底面高の設計も重要な規格要素で、一般的には1~5mmの高さが確保されていますが、Low-Baseデザインでは1mm以下に設計されたものもあります。このLow-Baseデザインは、顕微鏡による下からの観察を容易にし、特にイメージング用途で重要な特徴となっています。
材質による規格の違いも考慮すべき要素で、ポリスチレン製が一般的ですが、ガラス製マイクロプレートも特定の用途で使用されています。ガラス製の場合、本体寸法127.5×85×H13.5mm、底板厚み2mm、ウェル外径φ8mmという規格が採用されており、化学的安定性が要求される実験に適用されます。
さらに、シクロオレフィンポリマー製のプレートも登場しており、ガラスに近い透明性を持ち、イメージング用途で優れた性能を発揮します。
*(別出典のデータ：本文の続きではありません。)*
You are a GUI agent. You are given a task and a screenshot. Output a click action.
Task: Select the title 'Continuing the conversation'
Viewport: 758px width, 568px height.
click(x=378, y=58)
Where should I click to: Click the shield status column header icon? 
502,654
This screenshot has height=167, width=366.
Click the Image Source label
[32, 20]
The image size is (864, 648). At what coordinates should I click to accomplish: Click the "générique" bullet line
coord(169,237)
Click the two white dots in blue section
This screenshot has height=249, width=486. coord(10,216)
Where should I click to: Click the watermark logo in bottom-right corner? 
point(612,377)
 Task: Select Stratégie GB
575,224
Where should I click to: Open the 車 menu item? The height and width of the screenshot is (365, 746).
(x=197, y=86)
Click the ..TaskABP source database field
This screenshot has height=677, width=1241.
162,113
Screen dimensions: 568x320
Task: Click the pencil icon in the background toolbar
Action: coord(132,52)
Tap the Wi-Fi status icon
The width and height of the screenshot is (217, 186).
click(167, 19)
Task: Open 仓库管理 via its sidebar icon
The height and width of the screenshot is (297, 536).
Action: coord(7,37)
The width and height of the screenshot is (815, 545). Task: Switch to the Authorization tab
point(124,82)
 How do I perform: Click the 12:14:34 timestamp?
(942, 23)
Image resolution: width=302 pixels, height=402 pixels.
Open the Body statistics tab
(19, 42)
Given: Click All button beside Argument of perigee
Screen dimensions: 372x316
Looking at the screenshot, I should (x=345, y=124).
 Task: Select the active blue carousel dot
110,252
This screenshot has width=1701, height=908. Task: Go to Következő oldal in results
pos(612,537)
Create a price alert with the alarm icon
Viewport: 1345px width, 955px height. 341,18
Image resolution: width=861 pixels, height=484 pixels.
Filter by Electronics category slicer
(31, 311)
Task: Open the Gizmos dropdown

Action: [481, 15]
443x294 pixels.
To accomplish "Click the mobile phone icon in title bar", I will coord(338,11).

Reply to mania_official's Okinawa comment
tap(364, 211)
マイクロプレートの色は実験の測定方法に直結する重要な規格要素で、主にクリア、白、黒、および複合型(白クリアボトム、黒クリアボトム)があります。それぞれの色には明確な使用目的があり、適切な選択により実験の精度が大きく向上します。
色による用途の分類
経験則として、白いマイクロプレートは発光(ルミネッセンス)測定に使用され、黒いマイクロプレートは蛍光測定に使用されることが一般的です。この選択により、測定精度の向上とバックグラウンドノイズの最小化が実現できます。
透明度に関しても、特にイメージング用途では重要で、シクロオレフィンポリマー製のプレートなどは、ガラスに近い透明性を提供し、光照射による細胞への影響を抑制します。
標準的な規格品以外にも、特定の研究ニーズに対応した独自形状のマイクロプレートが開発されています。6ウェル、24ウェル、96ウェル、384ウェル、1536ウェルという一般的な規格品では対応できない特殊な実験要求に対して、カスタムメイドのプレート製作が行われています。
独自規格のプレート開発には金型製作が必要となり高額になりますが、特定の実験プロトコルや装置に最適化された仕様を実現できます。例えば、特殊な細胞培養条件や、独特な測定機器に対応したプレート設計などが該当します。
また、表面処理による機能性付与も重要な差別化要素となっており、細胞付着性を向上させる表面処理や、特定の化学反応を促進する表面改質などが施されたプレートも存在します。これらの特殊仕様は、研究の精度向上や新たな実験手法の開発に寄与しています。
さらに、近年では3Dプリンティング技術を活用したマイクロプレートの試作も行われており、従来の射出成形では困難な複雑形状や、少量多品種の製作が可能となっています。これにより、研究開発段階での迅速なプロトタイピングが実現されています。